The response must consist of the lines below from the one with "Where should I click to: Click the 节能" through the one with "The height and width of the screenshot is (600, 800).", exactly as they appear and with both ends kept.
── AVAILABLE RECORDS
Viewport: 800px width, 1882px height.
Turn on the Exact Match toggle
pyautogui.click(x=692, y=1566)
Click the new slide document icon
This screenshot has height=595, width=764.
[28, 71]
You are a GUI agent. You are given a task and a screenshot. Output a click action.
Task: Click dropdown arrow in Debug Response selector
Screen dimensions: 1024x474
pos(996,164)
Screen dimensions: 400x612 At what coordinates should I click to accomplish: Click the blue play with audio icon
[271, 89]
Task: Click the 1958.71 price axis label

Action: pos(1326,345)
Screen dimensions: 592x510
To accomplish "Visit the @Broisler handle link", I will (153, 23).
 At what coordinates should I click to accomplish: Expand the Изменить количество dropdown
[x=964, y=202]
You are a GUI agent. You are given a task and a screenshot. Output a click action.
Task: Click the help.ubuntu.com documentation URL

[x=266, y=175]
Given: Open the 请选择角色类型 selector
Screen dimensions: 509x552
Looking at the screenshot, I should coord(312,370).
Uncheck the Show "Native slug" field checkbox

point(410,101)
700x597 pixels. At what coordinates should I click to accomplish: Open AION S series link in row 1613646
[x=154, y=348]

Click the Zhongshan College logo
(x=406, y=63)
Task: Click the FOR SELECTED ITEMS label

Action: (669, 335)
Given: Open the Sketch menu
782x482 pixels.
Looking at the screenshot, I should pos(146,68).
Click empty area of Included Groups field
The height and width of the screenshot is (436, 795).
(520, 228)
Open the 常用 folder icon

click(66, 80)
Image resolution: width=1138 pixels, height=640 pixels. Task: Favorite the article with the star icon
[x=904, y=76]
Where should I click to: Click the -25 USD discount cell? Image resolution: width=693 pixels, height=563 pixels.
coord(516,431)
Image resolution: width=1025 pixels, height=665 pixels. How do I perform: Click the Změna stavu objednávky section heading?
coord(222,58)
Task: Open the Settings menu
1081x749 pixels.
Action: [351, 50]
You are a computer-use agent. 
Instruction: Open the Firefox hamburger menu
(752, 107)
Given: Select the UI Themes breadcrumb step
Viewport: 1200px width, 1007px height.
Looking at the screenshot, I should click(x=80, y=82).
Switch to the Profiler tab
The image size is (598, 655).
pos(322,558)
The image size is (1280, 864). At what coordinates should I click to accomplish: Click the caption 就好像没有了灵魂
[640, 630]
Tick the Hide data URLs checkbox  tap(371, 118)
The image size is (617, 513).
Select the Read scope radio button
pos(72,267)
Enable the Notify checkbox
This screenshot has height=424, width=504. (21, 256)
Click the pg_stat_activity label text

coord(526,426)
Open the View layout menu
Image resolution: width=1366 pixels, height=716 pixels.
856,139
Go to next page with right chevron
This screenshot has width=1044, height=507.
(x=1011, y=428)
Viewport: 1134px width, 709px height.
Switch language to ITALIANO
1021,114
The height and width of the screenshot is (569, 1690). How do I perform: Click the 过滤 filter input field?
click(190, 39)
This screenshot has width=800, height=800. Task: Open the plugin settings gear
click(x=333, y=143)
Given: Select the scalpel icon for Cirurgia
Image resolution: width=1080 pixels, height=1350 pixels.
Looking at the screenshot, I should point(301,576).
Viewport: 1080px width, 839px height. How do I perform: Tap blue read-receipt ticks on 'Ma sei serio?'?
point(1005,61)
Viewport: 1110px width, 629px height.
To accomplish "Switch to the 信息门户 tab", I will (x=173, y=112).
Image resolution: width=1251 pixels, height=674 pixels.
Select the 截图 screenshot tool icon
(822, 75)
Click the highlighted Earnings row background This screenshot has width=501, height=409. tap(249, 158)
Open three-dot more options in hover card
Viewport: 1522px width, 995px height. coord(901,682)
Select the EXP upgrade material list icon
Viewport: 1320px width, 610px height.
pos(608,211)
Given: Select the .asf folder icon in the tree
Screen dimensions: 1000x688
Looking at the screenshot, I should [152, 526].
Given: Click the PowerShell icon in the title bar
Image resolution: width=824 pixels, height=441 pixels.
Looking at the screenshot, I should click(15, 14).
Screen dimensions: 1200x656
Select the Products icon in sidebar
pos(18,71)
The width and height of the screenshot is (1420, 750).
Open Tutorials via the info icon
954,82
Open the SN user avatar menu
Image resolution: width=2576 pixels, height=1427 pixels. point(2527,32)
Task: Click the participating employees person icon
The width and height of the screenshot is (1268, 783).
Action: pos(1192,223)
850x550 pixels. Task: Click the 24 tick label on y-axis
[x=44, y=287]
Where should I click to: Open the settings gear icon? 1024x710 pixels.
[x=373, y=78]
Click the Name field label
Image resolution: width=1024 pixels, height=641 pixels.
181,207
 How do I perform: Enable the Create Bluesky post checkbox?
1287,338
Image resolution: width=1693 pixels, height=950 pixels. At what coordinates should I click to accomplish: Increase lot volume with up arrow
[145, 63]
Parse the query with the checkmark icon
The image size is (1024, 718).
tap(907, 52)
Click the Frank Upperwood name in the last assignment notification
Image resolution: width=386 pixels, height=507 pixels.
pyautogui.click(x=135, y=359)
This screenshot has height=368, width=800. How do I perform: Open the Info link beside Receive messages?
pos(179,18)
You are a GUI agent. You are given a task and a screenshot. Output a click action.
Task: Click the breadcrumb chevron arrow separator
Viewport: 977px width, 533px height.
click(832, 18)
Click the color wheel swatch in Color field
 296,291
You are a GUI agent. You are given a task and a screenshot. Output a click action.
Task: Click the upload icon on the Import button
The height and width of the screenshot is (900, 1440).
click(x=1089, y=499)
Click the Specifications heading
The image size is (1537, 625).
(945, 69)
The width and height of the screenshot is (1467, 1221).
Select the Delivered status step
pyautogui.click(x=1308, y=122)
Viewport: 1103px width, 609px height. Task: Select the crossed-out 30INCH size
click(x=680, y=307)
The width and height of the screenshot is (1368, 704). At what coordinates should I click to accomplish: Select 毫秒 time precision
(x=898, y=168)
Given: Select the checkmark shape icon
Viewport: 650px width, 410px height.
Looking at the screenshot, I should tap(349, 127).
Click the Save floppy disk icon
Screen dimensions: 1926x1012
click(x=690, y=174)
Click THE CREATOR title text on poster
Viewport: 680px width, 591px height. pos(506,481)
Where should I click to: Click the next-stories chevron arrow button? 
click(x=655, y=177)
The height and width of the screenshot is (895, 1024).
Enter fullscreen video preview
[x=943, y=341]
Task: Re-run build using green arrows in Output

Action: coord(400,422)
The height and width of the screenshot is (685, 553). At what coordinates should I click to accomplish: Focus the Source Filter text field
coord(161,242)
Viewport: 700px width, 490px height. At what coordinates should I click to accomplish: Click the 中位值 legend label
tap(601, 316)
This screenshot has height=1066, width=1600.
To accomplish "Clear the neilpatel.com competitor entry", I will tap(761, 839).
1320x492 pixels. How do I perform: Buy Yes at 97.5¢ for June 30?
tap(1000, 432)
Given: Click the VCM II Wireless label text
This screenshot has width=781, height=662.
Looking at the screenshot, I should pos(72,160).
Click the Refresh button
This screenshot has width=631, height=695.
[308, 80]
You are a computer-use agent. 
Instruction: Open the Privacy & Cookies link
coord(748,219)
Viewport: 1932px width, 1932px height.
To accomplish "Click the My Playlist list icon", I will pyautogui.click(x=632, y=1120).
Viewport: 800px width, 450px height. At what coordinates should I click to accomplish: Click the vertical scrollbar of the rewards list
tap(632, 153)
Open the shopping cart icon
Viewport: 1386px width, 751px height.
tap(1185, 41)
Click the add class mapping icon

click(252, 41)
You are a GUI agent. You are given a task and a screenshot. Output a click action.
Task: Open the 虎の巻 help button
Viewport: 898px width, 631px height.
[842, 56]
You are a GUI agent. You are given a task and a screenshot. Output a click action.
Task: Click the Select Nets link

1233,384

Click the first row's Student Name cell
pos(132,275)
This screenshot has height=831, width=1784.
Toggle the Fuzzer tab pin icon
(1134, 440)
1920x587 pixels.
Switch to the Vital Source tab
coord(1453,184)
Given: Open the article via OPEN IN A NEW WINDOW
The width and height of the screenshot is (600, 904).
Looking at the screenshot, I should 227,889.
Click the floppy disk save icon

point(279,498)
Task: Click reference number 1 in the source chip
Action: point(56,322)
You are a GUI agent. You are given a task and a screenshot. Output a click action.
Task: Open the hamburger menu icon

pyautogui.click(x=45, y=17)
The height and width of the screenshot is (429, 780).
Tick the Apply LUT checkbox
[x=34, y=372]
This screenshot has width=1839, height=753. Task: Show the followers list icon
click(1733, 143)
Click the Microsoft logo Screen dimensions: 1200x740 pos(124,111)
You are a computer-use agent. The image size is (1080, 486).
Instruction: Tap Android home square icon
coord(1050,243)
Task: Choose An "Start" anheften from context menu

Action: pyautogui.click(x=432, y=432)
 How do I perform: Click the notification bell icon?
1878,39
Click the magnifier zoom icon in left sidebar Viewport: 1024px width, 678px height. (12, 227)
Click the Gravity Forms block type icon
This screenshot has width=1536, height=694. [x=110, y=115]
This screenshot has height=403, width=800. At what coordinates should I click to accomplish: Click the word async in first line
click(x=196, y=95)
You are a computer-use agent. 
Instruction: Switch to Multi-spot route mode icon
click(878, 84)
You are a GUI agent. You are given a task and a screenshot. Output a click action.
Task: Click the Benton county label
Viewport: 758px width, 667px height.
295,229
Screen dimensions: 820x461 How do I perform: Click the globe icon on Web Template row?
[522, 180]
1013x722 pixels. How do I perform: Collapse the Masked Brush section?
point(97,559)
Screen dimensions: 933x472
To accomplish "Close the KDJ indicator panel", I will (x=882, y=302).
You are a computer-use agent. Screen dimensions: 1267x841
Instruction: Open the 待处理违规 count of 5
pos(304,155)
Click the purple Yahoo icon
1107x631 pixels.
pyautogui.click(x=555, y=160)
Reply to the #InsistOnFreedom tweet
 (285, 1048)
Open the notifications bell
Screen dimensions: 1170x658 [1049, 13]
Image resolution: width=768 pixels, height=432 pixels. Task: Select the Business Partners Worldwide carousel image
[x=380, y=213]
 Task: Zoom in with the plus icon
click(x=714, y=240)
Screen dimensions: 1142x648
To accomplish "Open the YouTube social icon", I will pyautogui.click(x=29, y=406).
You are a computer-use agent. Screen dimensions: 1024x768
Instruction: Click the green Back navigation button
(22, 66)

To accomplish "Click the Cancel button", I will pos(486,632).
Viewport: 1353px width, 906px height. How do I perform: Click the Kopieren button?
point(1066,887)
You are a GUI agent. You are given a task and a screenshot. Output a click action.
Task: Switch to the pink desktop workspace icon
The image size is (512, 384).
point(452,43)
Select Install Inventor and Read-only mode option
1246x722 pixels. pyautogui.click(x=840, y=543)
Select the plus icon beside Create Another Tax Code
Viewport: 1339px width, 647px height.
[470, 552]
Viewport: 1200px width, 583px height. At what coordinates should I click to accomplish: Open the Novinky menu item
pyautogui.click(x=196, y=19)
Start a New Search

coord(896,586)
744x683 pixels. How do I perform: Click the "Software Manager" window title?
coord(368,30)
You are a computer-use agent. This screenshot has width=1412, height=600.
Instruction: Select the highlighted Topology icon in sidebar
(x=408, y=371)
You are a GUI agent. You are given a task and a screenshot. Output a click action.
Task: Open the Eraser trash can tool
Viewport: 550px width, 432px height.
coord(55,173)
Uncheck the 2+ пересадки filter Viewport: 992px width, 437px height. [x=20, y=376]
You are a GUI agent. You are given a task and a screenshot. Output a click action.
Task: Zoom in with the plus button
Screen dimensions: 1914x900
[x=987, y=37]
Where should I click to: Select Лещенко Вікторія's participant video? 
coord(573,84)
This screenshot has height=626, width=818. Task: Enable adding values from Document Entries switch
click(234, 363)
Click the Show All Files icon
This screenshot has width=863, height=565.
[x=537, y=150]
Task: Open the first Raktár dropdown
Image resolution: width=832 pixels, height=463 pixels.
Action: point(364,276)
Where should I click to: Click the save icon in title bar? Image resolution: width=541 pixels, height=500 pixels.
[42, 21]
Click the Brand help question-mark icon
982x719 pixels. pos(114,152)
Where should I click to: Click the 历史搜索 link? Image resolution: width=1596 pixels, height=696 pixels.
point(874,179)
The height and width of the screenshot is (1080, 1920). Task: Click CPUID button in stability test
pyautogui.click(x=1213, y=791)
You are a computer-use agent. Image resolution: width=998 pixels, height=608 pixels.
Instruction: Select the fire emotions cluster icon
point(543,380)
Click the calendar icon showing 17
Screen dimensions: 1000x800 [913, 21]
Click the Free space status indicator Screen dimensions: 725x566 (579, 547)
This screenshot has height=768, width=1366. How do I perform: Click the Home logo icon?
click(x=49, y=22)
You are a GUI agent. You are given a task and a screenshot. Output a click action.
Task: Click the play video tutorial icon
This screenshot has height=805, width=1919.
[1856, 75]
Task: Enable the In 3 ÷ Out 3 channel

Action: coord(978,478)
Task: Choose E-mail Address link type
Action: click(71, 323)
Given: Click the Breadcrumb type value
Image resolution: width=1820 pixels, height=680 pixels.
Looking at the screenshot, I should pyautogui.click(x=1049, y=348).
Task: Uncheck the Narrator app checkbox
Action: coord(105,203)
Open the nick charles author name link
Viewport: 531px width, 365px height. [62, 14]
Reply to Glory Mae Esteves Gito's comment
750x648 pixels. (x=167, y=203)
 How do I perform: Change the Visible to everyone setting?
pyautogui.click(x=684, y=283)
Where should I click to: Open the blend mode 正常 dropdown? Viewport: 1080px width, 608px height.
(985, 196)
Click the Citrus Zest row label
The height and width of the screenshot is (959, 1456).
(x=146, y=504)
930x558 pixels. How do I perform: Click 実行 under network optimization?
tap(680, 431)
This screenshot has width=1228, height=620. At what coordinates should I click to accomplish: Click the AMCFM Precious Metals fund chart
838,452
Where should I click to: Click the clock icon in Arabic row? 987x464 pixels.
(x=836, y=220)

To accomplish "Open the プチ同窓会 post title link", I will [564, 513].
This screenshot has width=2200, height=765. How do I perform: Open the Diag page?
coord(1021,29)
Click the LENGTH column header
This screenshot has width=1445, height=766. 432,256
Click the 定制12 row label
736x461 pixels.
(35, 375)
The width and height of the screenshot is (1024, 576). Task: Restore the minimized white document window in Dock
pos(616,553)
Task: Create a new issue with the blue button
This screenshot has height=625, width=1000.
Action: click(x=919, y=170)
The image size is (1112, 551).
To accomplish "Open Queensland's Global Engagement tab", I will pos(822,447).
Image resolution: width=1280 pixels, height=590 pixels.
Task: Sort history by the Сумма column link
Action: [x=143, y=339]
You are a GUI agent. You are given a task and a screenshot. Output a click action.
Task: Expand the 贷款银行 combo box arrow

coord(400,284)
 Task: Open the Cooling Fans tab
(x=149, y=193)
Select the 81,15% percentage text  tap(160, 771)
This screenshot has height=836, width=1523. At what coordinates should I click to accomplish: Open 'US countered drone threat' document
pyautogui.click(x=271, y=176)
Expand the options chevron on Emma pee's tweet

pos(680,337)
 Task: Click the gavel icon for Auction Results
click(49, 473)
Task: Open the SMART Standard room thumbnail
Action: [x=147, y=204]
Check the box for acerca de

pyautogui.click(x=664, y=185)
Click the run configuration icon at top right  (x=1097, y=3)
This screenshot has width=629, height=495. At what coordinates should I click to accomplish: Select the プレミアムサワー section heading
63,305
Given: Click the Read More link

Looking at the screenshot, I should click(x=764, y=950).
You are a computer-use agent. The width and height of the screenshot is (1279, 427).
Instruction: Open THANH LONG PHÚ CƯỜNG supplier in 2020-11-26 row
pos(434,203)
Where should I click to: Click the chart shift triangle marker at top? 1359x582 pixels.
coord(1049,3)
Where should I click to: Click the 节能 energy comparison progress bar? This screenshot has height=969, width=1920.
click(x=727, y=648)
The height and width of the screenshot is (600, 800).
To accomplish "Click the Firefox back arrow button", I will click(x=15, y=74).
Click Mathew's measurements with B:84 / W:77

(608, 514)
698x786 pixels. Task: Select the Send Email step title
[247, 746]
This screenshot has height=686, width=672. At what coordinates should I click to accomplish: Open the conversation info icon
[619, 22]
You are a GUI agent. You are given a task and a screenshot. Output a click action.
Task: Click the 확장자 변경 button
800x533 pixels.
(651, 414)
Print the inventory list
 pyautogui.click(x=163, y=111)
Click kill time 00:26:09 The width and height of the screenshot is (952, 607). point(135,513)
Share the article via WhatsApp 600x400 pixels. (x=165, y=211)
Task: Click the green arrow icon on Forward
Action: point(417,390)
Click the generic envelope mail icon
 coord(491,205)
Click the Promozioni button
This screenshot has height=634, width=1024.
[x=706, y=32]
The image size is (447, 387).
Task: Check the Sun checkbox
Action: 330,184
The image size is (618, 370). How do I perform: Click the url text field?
────
RESPONSE TO THE TASK
Where should I click to: Click the 节能 energy comparison progress bar? This screenshot has height=969, width=1920.
click(x=727, y=648)
The height and width of the screenshot is (600, 800).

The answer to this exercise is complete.